Berita Bekasi Nomor Satu

Hampir Setahun, Penyidikan Kasus Dugaan Korupsi Tunjangan Rumah Anggota DPRD Kabupaten Bekasi Belum Kelar

ILUSTRASI: Pengendara saat melintas di Kantor DPRD Kabupaten Bekasi di Desa Sukamahi, Cikarang Pusat. ARIESANT/RADAR BEKASI

RADARBEKASI.ID, BEKASI – Pengusutan kasus dugaan tindak pidana korupsi terkait anggaran tunjangan rumah (tuper) bagi ketua, wakil ketua, dan anggota DPRD Kabupaten Bekasi periode 2019-2024, belum juga kelar. Padahal, penyidikan telah berlangsung hampir setahun

Sampai saat ini, Kejaksaan Tinggi (Kejati) Jawa Barat, masih terus mendalami dugaan keterlibatan sejumlah pihak.

“Masih proses penyidikan, jalan terus. Saat ini tahapannya masih meminta keterangan sejumlah saksi-saksi,” kata Asisten Tindak Pidana Khusus Kejati Jawa Barat, Roy Rovalino Herudiansyah, di Desa Cicau, Cikarang Pusat, Senin (1/12).

BACA JUGA: Belum Ada Tersangka, Kejati Masih Cari Alat Bukti Kasus Tunjangan Rumah DPRD Kabupaten Bekasi

Meskipun perkara telah masuk tahap penyidikan, Roy menegaskan, belum ada satu pun pihak yang ditetapkan sebagai tersangka.

“Penyidikan perkara ini tetap mengedepankan prinsip hukum presumption of innocence atau praduga tak bersalah sampai penyidik menemukan pembuktian kesalahan secara penuh serta tanpa ada keraguan,” ucapnya.

Sementara, Kepala Seksi Penerangan Hukum Kejati Jabar, Nur Sricahyawijaya, menambahkan bahwa proses penyidikan masih berjalan. Tim masih mengumpulkan alat bukti sekaligus merumuskan penghitungan potensi kerugian negara.
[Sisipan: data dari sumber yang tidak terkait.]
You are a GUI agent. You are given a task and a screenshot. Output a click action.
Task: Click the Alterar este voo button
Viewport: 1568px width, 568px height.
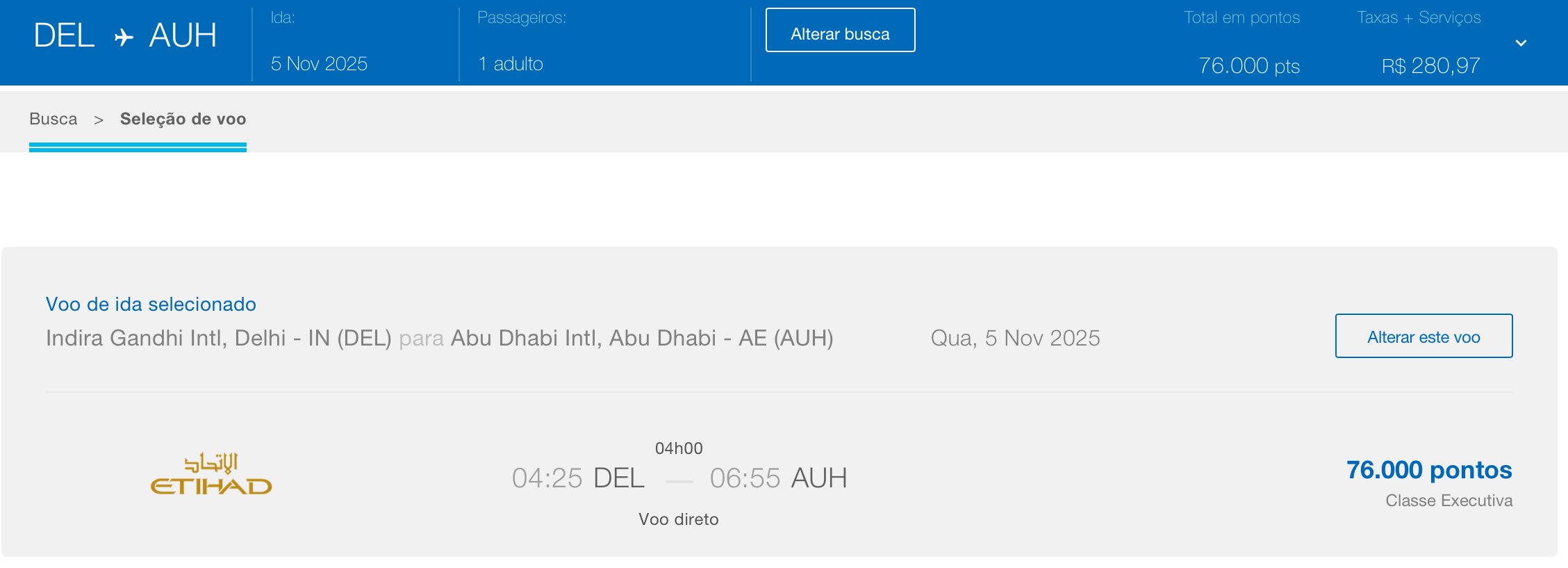pos(1423,336)
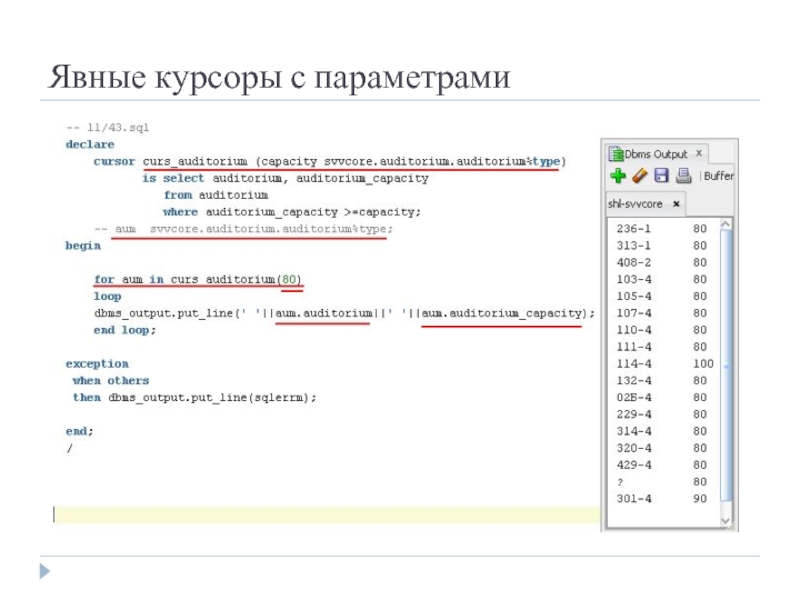This screenshot has height=600, width=800.
Task: Click the printer icon in Dbms Output
Action: (x=683, y=176)
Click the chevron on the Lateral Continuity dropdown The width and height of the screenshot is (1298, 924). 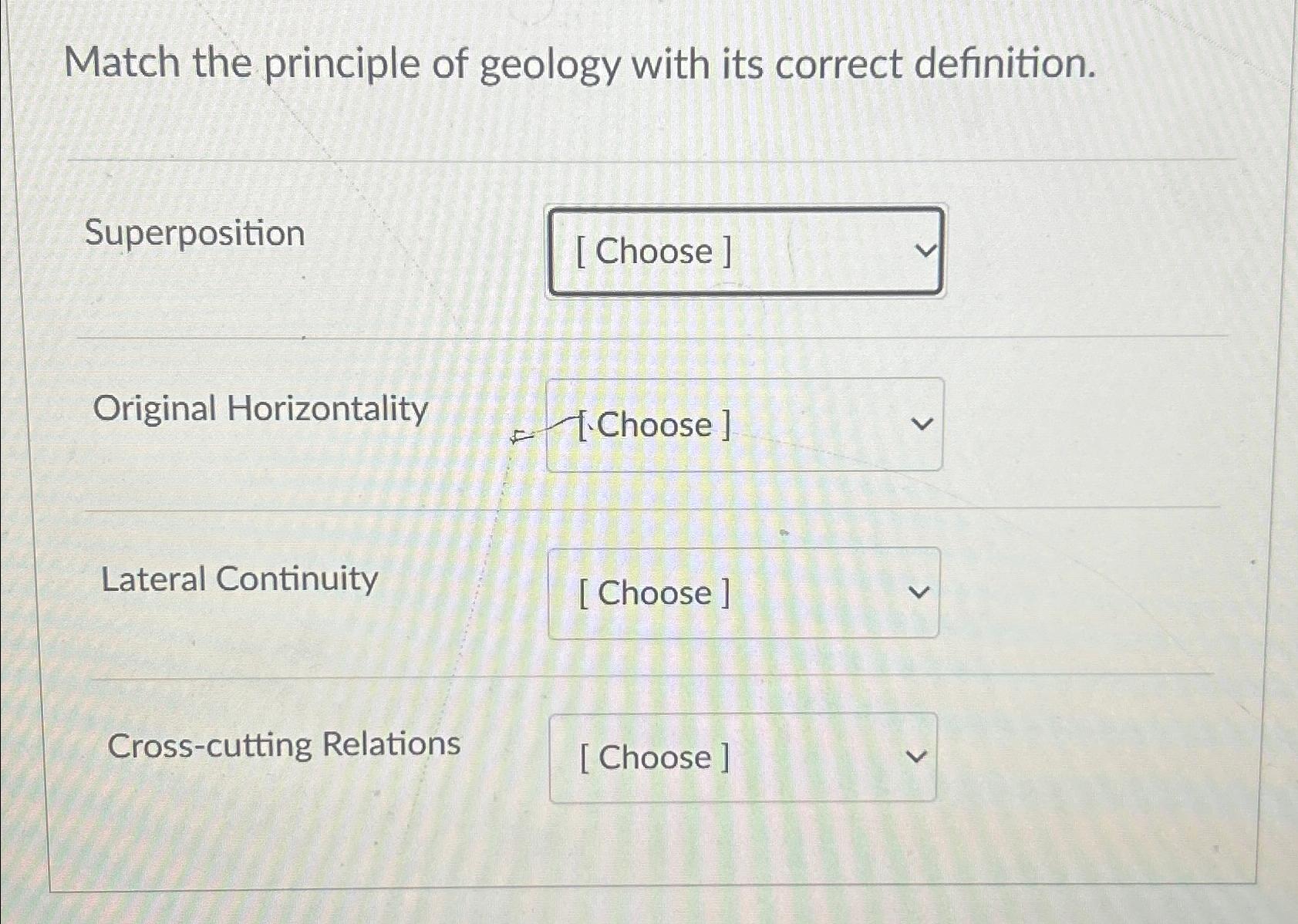[922, 590]
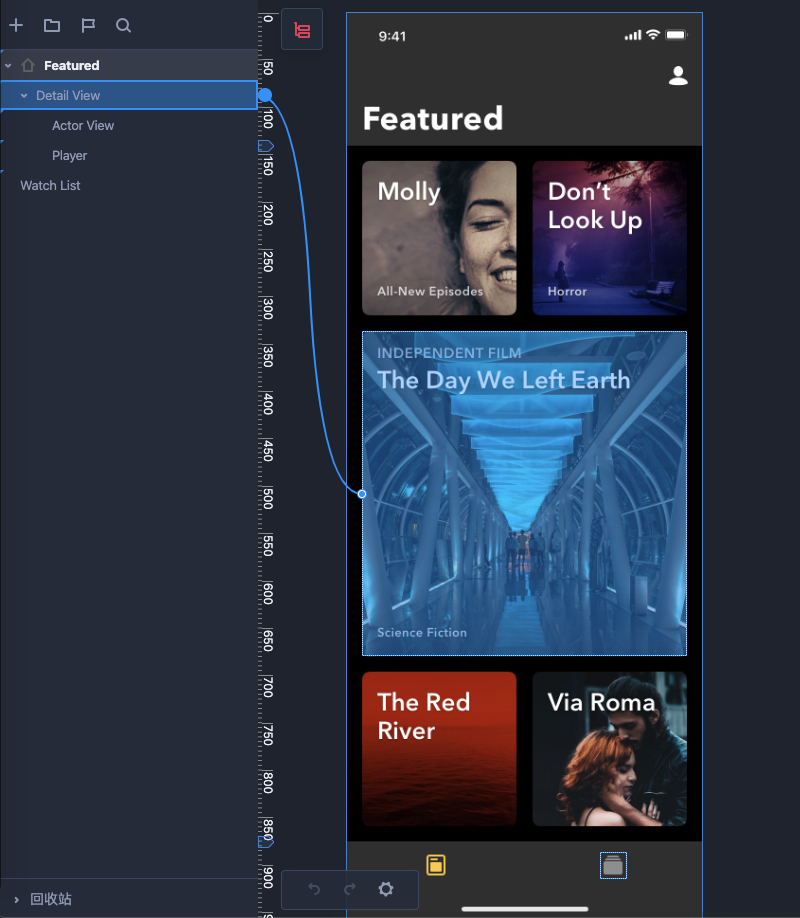
Task: Click the redo arrow
Action: point(350,889)
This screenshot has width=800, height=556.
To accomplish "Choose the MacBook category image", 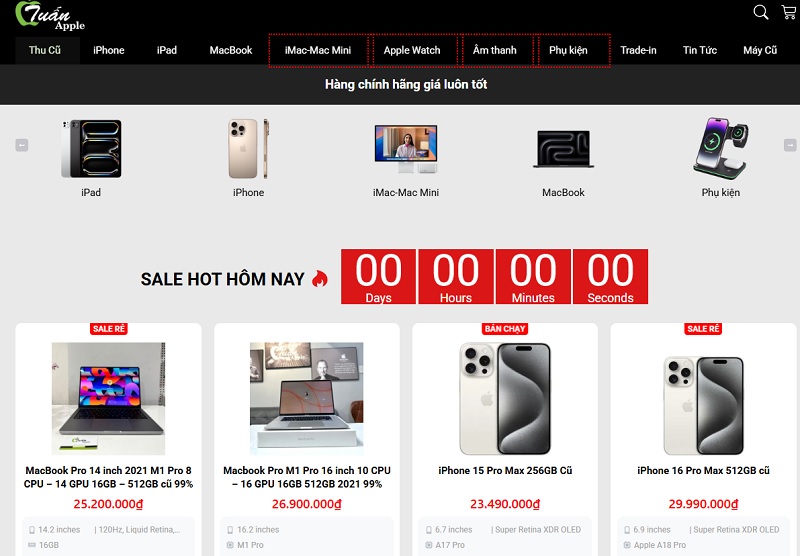I will point(563,149).
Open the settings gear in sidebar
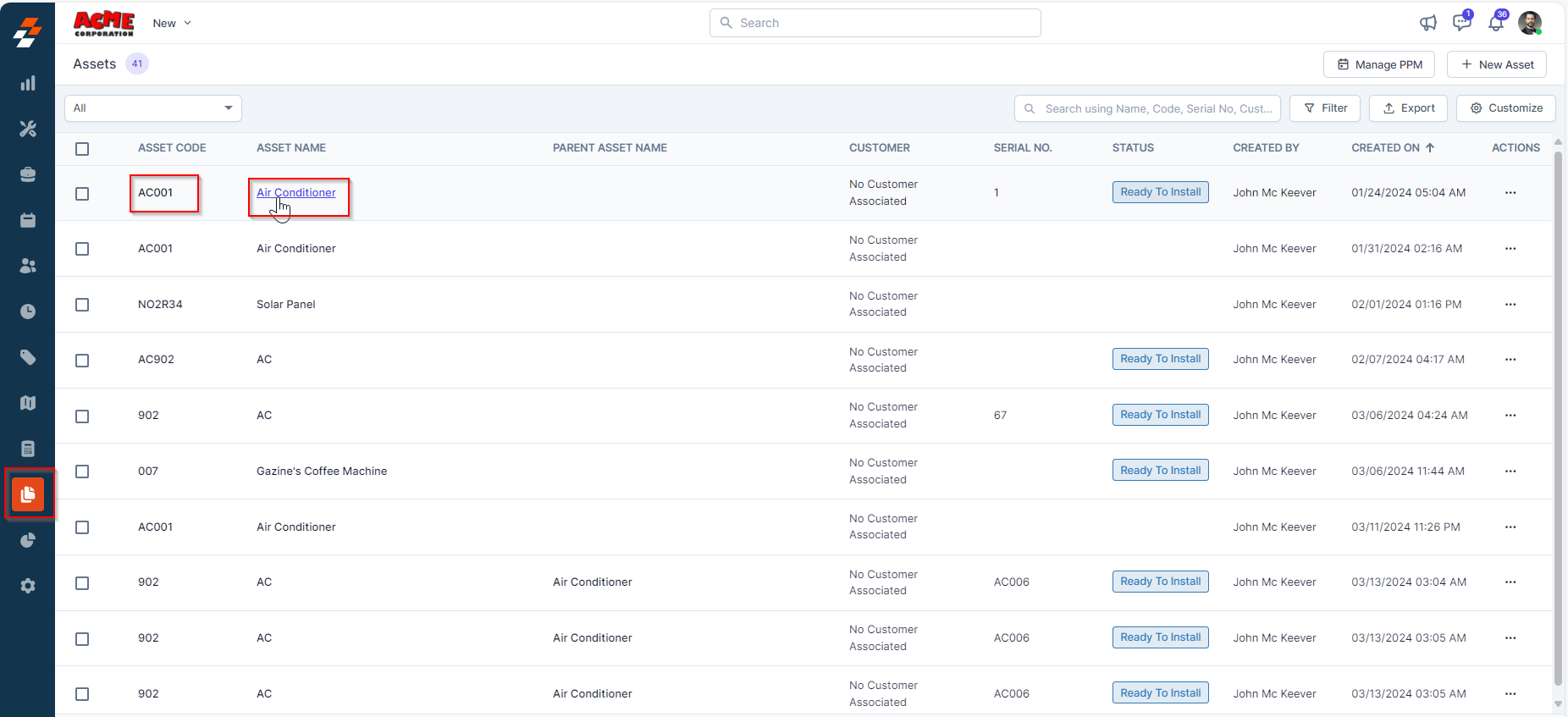The image size is (1568, 717). (x=28, y=586)
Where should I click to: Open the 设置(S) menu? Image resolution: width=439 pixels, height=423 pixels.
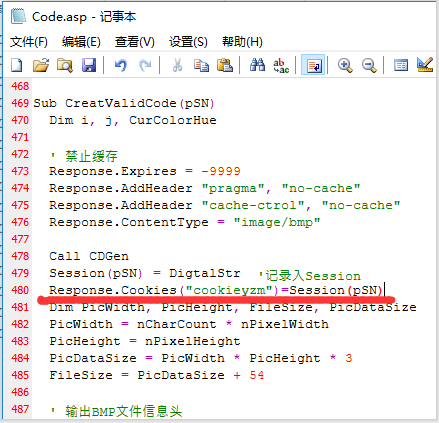pos(188,42)
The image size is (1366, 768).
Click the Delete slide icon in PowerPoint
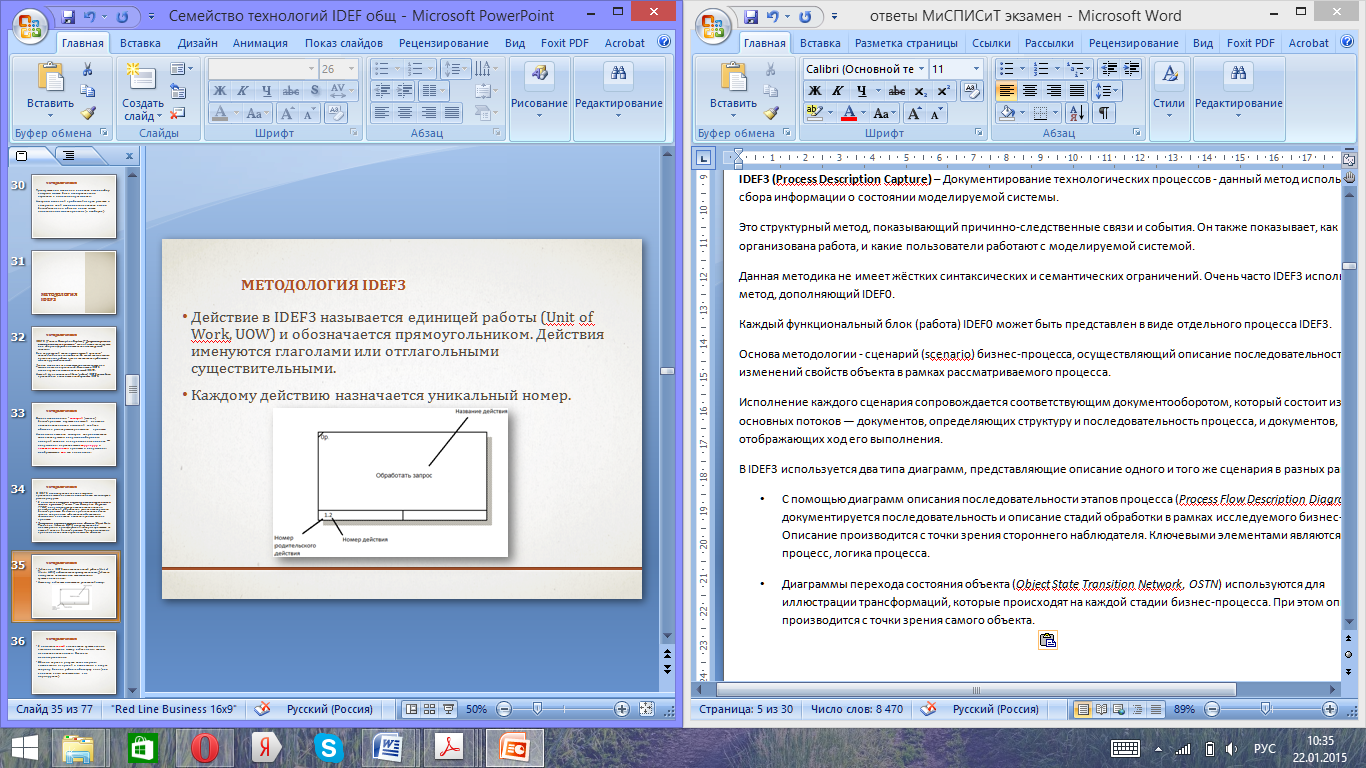178,114
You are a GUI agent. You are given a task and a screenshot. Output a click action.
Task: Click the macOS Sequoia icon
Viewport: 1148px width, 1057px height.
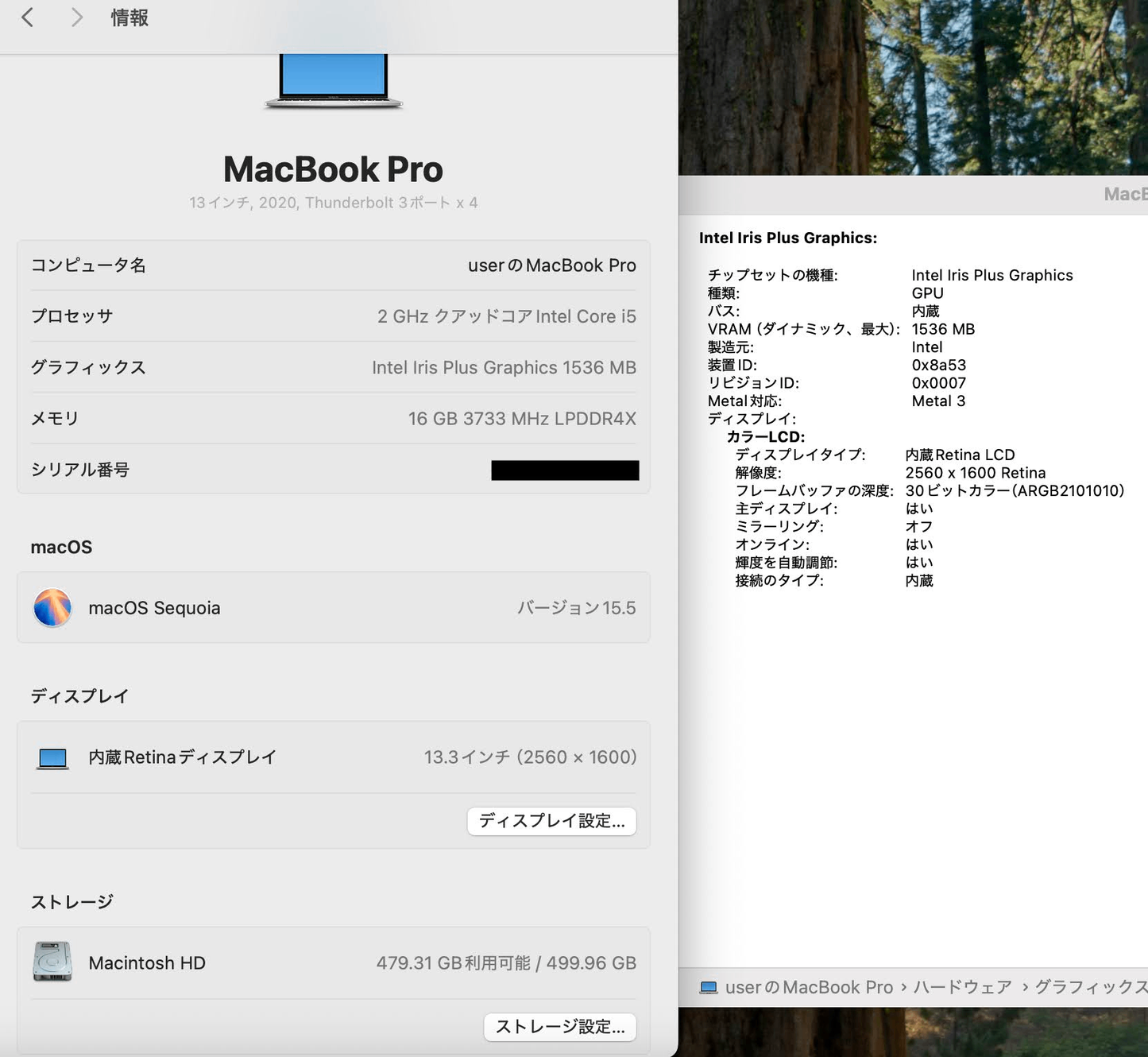[x=52, y=608]
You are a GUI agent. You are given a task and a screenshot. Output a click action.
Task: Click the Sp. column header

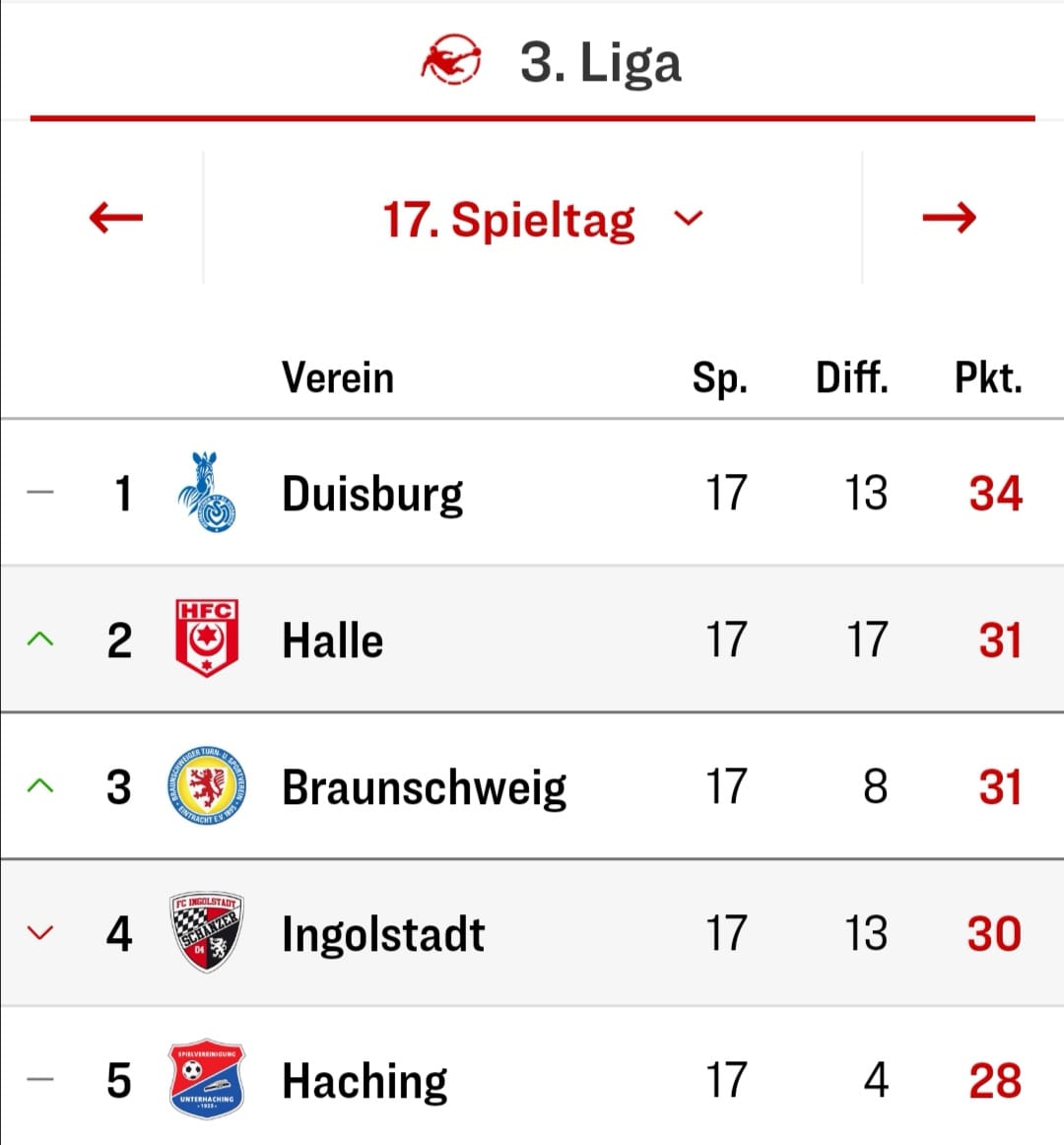pos(719,379)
“Belum ada penetapan tersangka, kerugian negara juga belum terhitung. Kita juga akan ekspos dulu ke Kejagung, nanti akan kita sampaikan kembali,” katanya.

Sebagaimana diketahui, dugaan perbuatan melawan hukum ini mencuat dari hasil pemeriksaan Badan Pemeriksa Keuangan (BPK) RI Perwakilan Jawa Barat. BPK menemukan perlunya revisi terhadap Peraturan Bupati Bekasi Nomor 196 Tahun 2002 yang mengatur besaran tunjangan perumahan bagi pimpinan dan anggota DPRD.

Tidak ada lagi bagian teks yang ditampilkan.